Note that 'name' and 'accept' are essential. These allow the filter to register itself with EPrints.

We will be extracting the username of the depositor, so we need to use 'EPrints::DataObj::User'.

Conversion

The 'output_dataobj' function takes a dataobj (in our case an eprint object) and returns a perl scalar which will be the output. We are going to extract some data from the dataobj using EPrints API calls.

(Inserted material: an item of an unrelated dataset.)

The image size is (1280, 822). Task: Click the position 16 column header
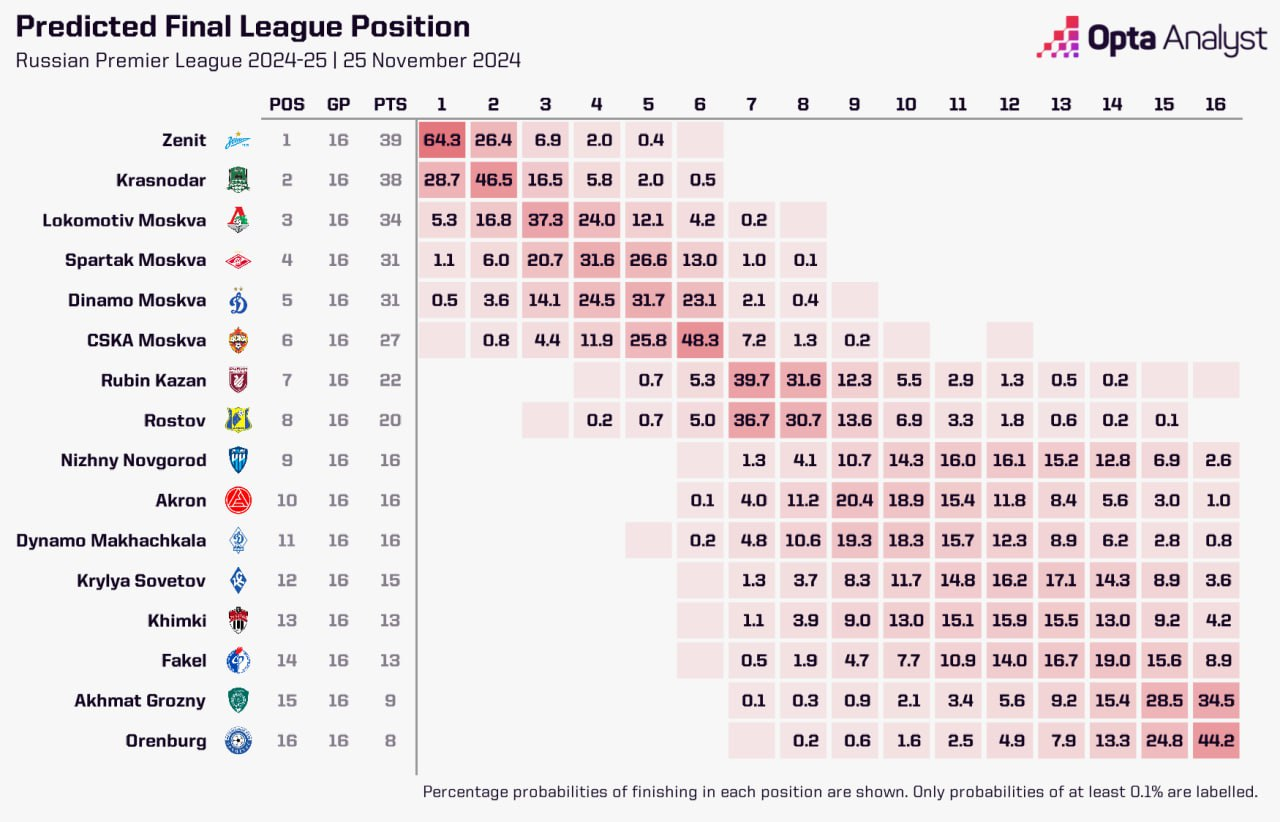(x=1215, y=104)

Note that by convention, '$plugin' is used instead of '$self'.

 sub output_dataobj
 {
       my( $plugin, $dataobj ) = @_;
 
       my $r = "";
       if ($dataobj->exists_and_set("userid"))                                       #userid may not be set if the deposit was done by a script.
       {
               my $session = $plugin->{"session"}; 
               my $userid = $dataobj->get_value( "userid" );
               my $depositor_obj = new EPrints::DataObj::User($session, $userid);    #create a user object
               my $depositor = $depositor_obj->get_value( "username" );              #get the user ID
               if ($depositor =~ m/[\n" ,]/)                                         #Check for illegal CSV characters
               {
                       $depositor =~ s/"/""/g;                                       #escape quotes
                       $depositor = '"' . $depositor . '"';                          #delimit text
               }
               $r .= $depositor;
       }
       else
       {
               $r .= '"Depositor Unknown"';
       }
       $r .= ',"' . $dataobj->get_value( "datestamp" ) . '"' ."\n";                   #datestamp is always set, and contains a space so needs delimiting
 
       return $r;
 }

Notes:

  • Retreiving the username takes a little fancy footwork because the EPrints object contains depositor userids. We need to create a user object and get the username from that.
  • We use '$dataobj->get_value' to retrieve metadata from the eprint (or user) objects.
  • As we're outputting in CSV, we need to do a little normalisation.

Put it in a Module

Put all this into a file called 'DepositorActivity.pm' and save the file into the 'eprints3/perl_lib/EPrints/Plugin/Export/' directory. Don't forget to add this to the bottom of the file:

 1;

Before you can use the plugin, you must restart the webserver. This will cause EPrints to load it.

Adding Column Headings

The 'output_dataobj' runs on a single EPrint. If the plugin runs over a list of eprints (we've given it that capability), the default behaviour is to run 'output_dataobj' on every eprint in the list and concatenate the results.

The output_list function is what handles the lists. This takes itself ($plugin) and a hash (%opts) as arguments. The %opt hash contains the list. It could also contain a filehandle. When writing 'output_list', you need to check for the filehandle and if present, print to it. If it's not present, return the results as a scalar.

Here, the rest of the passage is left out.